[网页摘录]
本来在开始应对他们的审讯时,出于自卫的本能我不自觉地采用了他们所说的“挤牙膏”的战术,即首先摸清他们的意图和所掌握的情况,然后再一点一点地交代事情,他们如果不主动提到别的事情,自己就不要在回答过程中去提到别的事情。当那次遂宁公安局来找我了解与欧阳懿贴传单的事情时,我就采用了这种战术,居然让我最后蒙混过关。据我了解,许多人在面对警察的询问时,通常都会表现出很配合的样子,对最后的结果都抱有某种幻想,有时为了隐瞒某种情况,他们就会在警察面前编瞎话,然而这样的瞎话根本就骗不了警察,他们很快就会通过调查或者推理,掌握很多你本来没有告诉他的事情。例如当他们问我姓杨的朋友的事情时,我就假装提到了我在遂宁的那帮兄弟,但这却给我的兄弟们带来了很大的麻烦。因此在面对警察的询问时,编瞎话是根本不起任何作用的,而且我最早采用的那种“挤牙膏”的战术也没有多大的效果,他们通过没玩没了的疲劳审讯,最后总是能够把你口中的牙膏挤完。
幸亏我被抓捕之后,他们没有及时对我采用疲劳审讯的战术,在他们去四川的这二十天里,我利用这一大段空闲时间对自己的案情和面对审讯的防守策略进行了仔细的分析和冷静的思考,我不仅彻底摆脱了刚进来时的那种慌乱情绪,而且对他们的仁慈和宽大也不再抱有任何幻想,为了保护朋友和减轻自己的法律责任,我决定要死扛到底,决定从此之后不再告诉他们任何实质性的东西。即使完全失去继续读书的机会,即使被他们判几年徒刑,我也绝不会出卖任何朋友。我不会再在他们面前编瞎话,也不会再玩弄“挤牙膏”的小把戏,而是决定不开口,听凭他们最后对我的处置。下了这个决心之后,我的心态反而稳定下来了,我对最坏的结果都做好了心理准备。
因此,当他们从四川回来再对我采用疲劳战术时就已经晚了,在接下来的二十多天的连续审问中,他们没有从我嘴里得到任何实质性的东西。只要他们一问到涉及朋友的事情,我就直接告诉他们说我不想回答这方面的问题,因为我不想给朋友带来不必要的麻烦。如果他们问“中华民族先锋党”方面的事情,我则始终回答说:这只是我头脑中的一个想法,并没有付诸实施。而如果他们问我的思想,我则不再做任何隐瞒,我会在他们面前侃侃而谈,有时甚至可以谈几天。我知道,在当今中国社会,一个人的思想无论多么反动,当局也不可能据此对我定罪。由于在“八九”民运失败之后的一年多时间里,我每天坚持在人大图书馆看书、思考和写作,我的理论水平不知不觉有了很大长进,我不仅可以在他们面前大谈民主自由,而且可以大肆抨击社会主义理论和实践的各种问题,我发觉在这方面他们根本就不是我的对手。由于这些思想不管多么反动,他们都无法据此对我定罪,因此他们也懒得进行记录。所以每次审讯完后他们让我签字按手印时,我看见他们的记录都很简单,同样的问话,同样的答复,没有任何新的内容。看见他们拿我没有办法,我心里感到暗自高兴,我终于发现了对付他们的最有效办法,那就是避实就虚或者干脆拒绝回答他们的任何问题。

[数据摘录]
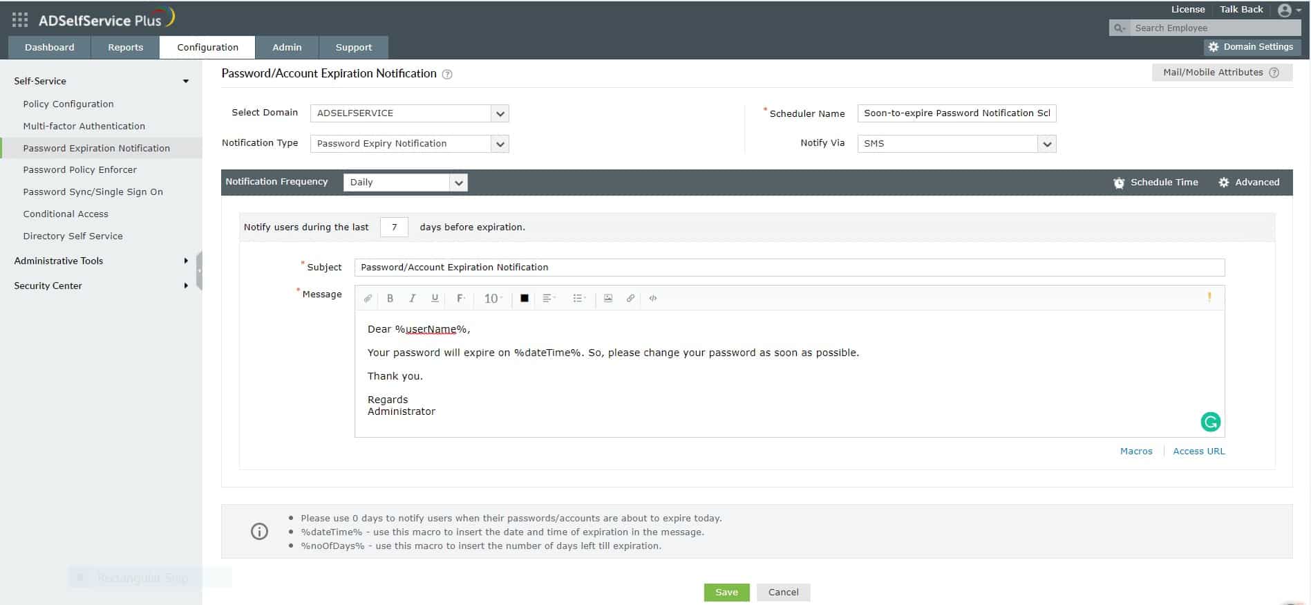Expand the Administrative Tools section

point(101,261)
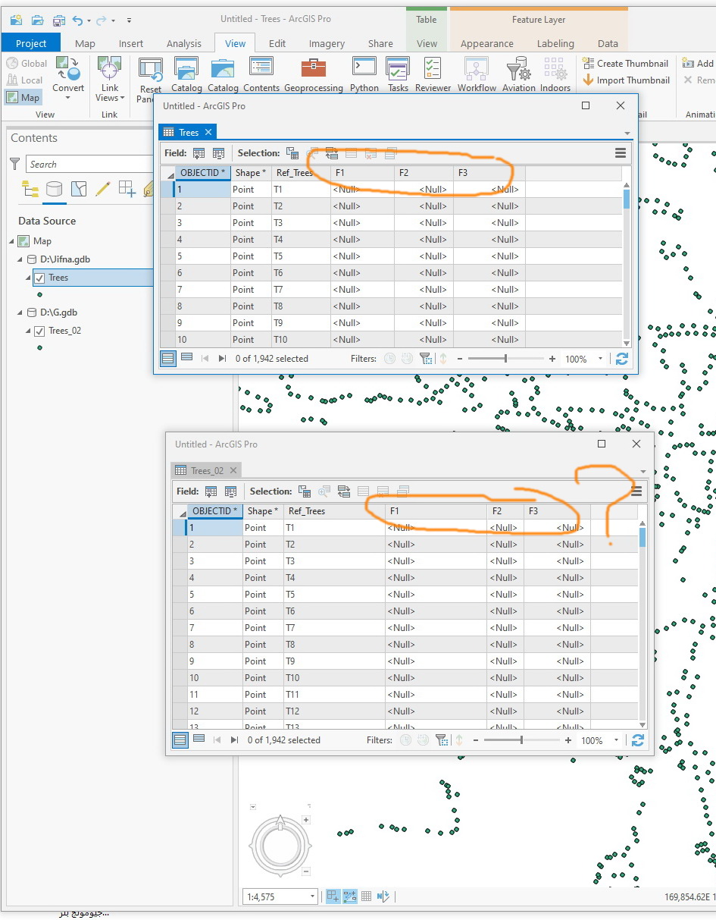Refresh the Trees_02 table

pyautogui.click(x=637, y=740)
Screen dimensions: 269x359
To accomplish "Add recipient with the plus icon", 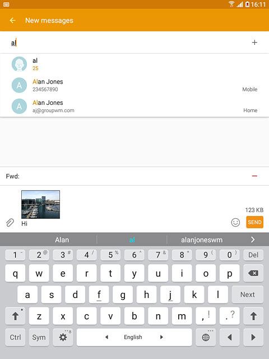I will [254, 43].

[练习内容]
1) 根据网页摘录,审讯者问到作者的思想时,作者为什么不再隐瞒,反而侃侃而谈?
2) 网页摘录最后一段提到审讯者问了三类问题。列出这三类问题,并写出作者对每一类的回答方式。
3) 请把网页摘录中以“幸亏我被抓捕之后”开头的那一段改写得更简短,保留主要事实。

[参考答案]
1) 因为作者知道,在当今中国社会,一个人的思想无论多么反动,当局也不可能据此对其定罪。

2)
- 涉及朋友的事情:直接说不想回答这方面的问题,因为不想给朋友带来不必要的麻烦。
- “中华民族先锋党”方面的事情:始终回答说这只是头脑中的一个想法,并没有付诸实施。
- 作者的思想:不做任何隐瞒,在他们面前侃侃而谈,有时甚至谈几天。

3) 被捕后,审讯者没有马上采用疲劳审讯。趁他们去四川的二十天,作者仔细分析了案情和应对审讯的策略,摆脱了慌乱情绪,也不再对他们的宽大抱幻想。为了保护朋友、减轻自己的法律责任,作者决定死扛到底,不再透露任何实质性的东西。即使失去读书机会或被判几年徒刑,也绝不出卖朋友。作者既不再编瞎话,也不再“挤牙膏”,而是干脆不开口。下定决心后,心态反而稳定下来,对最坏的结果也做好了准备。